The basic structure of the essay is as follows:

  • An introduction including:
    • A hook
    • Explanation of the problem
    • The relevance of the problem
    • Debatable thesis statement that includes a possible solution
  • A synthesis section including:
    • Brief summaries of all sources
    • An explanation of similarities and differences between the sources
  • An argumentative sections including
    • Body paragraph proving the validity of the problem
    • Body paragraphs that provide support for your proposed solution(s)
    • Topic sentences
    • Correctly cited evidence
    • Appropriate integration of the evidence
  • Counter-Claims including
    • Examples of counter-claims
    • A clear explanation of possible opposing opinions
    • Either a refutation (disproves completely) or concession (concedes to a point)
  • A conclusion that
    • Sums up the main ideas
    • Restates the thesis
    • Offers a call to action for the audience
  • A Work Cited page that
    • Includes all referenced materials


A successful argumentative synthesis will include all of the following:

  • A clear introduction to the problem
  • A debatable thesis that includes a possible solution
  • Brief, accurate summarization of the original texts (as needed)
  • Clear synthesis of the similarities and differences within the sources
  • Topic sentences with meaningful transitions
  • Support of your position with valid evidence/examples
  • Inclusion of counterarguments with either a rebuttals or concessions
  • Body paragraph transitions to move from one point to another
  • Appropriate and accurate integration of all sources
  • Proper citation of all direct quotes and paraphrased materials
  • Exclusion of logical fallacies
  • A persuasive conclusion
  • Formal, non-inflammatory language
  • Meaningful and interesting vocabulary and verb use
  • Few mechanical or grammatical errors
  • Literary present tense and grammatical 3rd person
  • Correct formatting and MLA
  • Correct Work Cited page
  • A page length that is 7-10 pages
  • Contains the basic requirements for an argumentative synthesis




Common Mistakes to Avoid:

  • Many students make the mistake of simply repeating the suggestions of other authors instead of coming up with their own calls for action. If those arguments were sufficient, why does your chosen injustice continue to be a problem? When considering the suggestions of other authors on your given topic, try to use your knowledge of various arguments and rhetorical devices to make an even more effective call to action.

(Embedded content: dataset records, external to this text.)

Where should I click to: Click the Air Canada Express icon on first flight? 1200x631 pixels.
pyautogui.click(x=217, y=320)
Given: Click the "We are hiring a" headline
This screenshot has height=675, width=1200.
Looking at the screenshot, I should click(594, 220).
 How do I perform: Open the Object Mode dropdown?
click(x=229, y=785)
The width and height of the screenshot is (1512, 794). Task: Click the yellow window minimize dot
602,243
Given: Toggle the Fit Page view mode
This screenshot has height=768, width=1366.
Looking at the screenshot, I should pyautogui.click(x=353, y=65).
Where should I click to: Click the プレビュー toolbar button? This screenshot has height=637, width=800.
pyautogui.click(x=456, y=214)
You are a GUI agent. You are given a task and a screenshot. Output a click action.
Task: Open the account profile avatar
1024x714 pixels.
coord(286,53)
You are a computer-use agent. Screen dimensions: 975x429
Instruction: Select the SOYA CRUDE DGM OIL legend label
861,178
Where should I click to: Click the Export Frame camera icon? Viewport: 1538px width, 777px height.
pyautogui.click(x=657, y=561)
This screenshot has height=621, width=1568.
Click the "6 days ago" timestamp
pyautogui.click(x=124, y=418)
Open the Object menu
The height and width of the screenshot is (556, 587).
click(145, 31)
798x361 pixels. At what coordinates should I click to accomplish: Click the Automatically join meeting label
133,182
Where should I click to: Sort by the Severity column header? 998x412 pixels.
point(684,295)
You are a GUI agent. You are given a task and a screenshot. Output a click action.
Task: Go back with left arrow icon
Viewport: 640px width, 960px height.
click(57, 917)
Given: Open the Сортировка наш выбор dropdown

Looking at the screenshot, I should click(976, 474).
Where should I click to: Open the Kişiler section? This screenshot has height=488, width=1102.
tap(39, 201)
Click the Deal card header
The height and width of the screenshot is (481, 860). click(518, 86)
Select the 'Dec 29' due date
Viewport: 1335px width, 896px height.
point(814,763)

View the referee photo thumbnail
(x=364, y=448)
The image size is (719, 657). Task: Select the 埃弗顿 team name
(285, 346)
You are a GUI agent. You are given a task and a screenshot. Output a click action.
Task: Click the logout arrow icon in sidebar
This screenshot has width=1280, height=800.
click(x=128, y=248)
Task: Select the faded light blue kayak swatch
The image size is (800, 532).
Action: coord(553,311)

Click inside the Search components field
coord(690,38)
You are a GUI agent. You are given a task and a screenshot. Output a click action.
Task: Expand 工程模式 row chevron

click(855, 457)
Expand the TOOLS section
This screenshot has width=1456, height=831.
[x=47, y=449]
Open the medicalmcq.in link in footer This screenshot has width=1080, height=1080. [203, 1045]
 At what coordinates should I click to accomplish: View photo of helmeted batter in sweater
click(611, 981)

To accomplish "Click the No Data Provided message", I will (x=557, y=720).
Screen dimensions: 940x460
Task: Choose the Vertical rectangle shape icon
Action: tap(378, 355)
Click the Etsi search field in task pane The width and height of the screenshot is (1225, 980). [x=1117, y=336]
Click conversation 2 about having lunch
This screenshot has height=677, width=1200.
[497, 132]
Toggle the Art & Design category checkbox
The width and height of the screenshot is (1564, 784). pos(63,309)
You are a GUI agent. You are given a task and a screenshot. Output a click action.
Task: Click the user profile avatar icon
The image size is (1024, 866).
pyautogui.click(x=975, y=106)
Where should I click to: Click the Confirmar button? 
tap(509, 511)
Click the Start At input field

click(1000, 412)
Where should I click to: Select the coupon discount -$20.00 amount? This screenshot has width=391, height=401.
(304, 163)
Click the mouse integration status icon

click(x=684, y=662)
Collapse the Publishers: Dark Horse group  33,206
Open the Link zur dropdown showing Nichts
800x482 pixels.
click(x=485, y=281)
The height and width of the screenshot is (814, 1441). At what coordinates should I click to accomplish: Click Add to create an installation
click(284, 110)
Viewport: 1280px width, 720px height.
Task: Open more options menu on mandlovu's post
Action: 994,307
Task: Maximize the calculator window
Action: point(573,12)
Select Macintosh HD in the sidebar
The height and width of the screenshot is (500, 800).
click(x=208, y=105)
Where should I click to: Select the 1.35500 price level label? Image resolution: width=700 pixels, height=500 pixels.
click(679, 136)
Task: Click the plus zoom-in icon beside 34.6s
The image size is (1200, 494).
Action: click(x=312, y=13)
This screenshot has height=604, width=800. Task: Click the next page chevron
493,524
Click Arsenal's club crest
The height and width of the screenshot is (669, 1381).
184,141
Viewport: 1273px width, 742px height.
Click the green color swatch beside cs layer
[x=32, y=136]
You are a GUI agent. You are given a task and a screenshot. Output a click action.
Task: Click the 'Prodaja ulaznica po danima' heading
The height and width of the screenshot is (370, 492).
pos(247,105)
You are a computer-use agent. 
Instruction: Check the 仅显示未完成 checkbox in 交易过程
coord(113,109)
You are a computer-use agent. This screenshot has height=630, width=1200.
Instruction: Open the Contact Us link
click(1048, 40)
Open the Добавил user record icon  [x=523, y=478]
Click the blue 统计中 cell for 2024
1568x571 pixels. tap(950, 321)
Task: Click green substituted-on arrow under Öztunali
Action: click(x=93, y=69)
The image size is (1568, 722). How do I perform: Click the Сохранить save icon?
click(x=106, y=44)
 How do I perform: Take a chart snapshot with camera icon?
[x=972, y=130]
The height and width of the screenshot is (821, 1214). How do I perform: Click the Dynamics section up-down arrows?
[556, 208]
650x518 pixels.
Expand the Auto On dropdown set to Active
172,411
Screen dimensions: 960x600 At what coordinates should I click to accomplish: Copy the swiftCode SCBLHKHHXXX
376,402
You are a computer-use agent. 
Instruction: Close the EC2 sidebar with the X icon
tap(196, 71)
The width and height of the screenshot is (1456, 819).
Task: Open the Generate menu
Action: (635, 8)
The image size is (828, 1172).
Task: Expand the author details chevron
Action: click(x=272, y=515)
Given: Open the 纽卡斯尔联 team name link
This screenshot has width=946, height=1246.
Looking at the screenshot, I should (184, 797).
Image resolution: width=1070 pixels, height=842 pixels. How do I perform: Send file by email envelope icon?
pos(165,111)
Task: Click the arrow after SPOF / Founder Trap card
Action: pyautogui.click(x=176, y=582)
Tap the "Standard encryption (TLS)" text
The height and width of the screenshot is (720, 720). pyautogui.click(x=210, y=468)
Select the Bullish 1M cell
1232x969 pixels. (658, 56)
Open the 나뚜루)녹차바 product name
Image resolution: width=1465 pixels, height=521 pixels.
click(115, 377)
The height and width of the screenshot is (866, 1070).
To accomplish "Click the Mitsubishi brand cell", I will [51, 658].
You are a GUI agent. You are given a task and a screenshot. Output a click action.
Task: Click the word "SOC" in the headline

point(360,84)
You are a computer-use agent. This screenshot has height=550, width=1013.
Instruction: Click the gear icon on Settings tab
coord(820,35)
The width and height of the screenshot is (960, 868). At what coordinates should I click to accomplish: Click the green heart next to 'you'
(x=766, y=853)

  • Sometimes, students fail to persuade their readers because they do not accurately represent an opposing argument. Therefore, as you write your paper, you should spend as much time considering various legitimate counter-arguments as you do your own, so that your argument is as persuasive as possible. If your readers can see that you’ve considered a wide range of diverse viewpoints, they will be more likely to value your position as reasonable and impartial.


  • Try to keep your audience in mind as you write and revise your essay, especially when recommending actions that could be taken to affect your chosen problem.  For instance, if you’re writing to address the problem of wasted gasoline used by students who drive to campus instead of walking, riding bikes, or taking the bus, it will be unconvincing to a student audience to simply say, “Students should ride their bikes more often.”  Think deeper—what exactly keeps students from riding their bikes?  (Heat?  Convenience?  Speed?)  You need to craft recommendations that people might actually do, argued persuasively to consider possible objections they might have.